*** Extracted material
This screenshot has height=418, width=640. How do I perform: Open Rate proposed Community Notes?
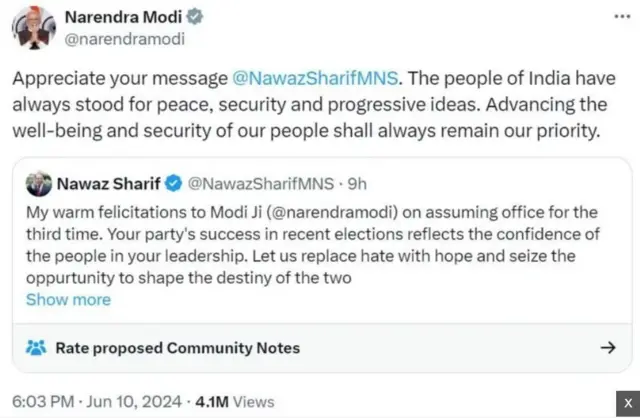pos(177,348)
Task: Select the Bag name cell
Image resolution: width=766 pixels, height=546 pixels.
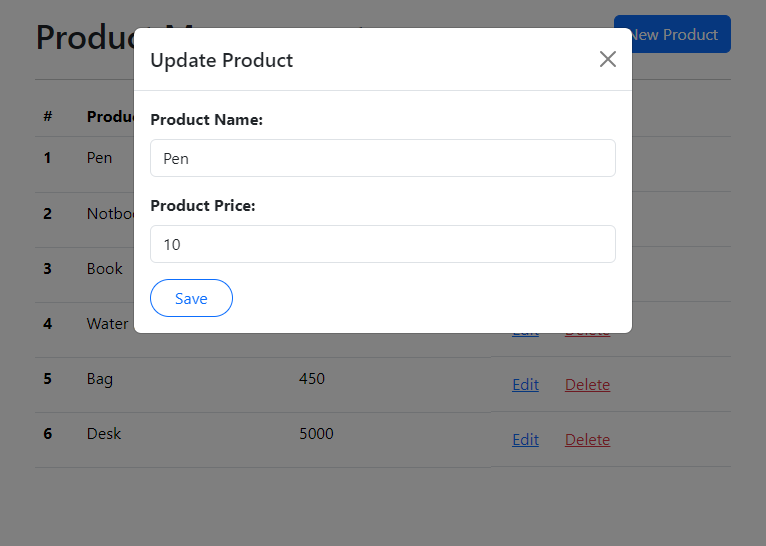Action: click(100, 379)

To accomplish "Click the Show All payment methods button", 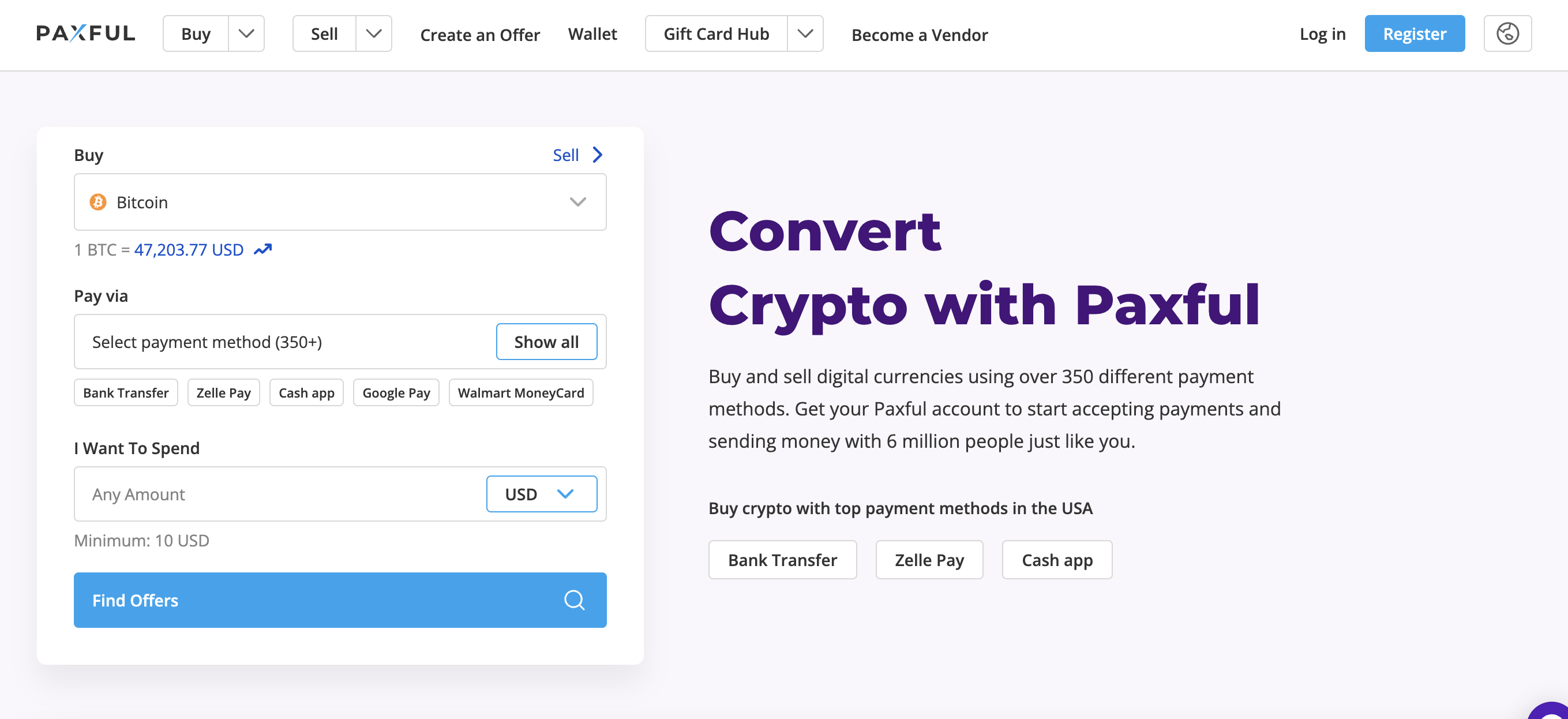I will pos(546,341).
******
## Set exercise
Reproduce the data from the beginning through the line containing "Action: click(100, 379)", keeping every line's text as is but multiplying each answer coordinate by 1.05 and rounding to whole numbers, with halves rounded up. Leave the pictures out.

## Written answer
This screenshot has height=418, width=640. How do I perform: Open Rate proposed Community Notes?
pos(186,365)
Task: Select the Bag name cell
Image resolution: width=766 pixels, height=546 pixels.
Action: click(105, 398)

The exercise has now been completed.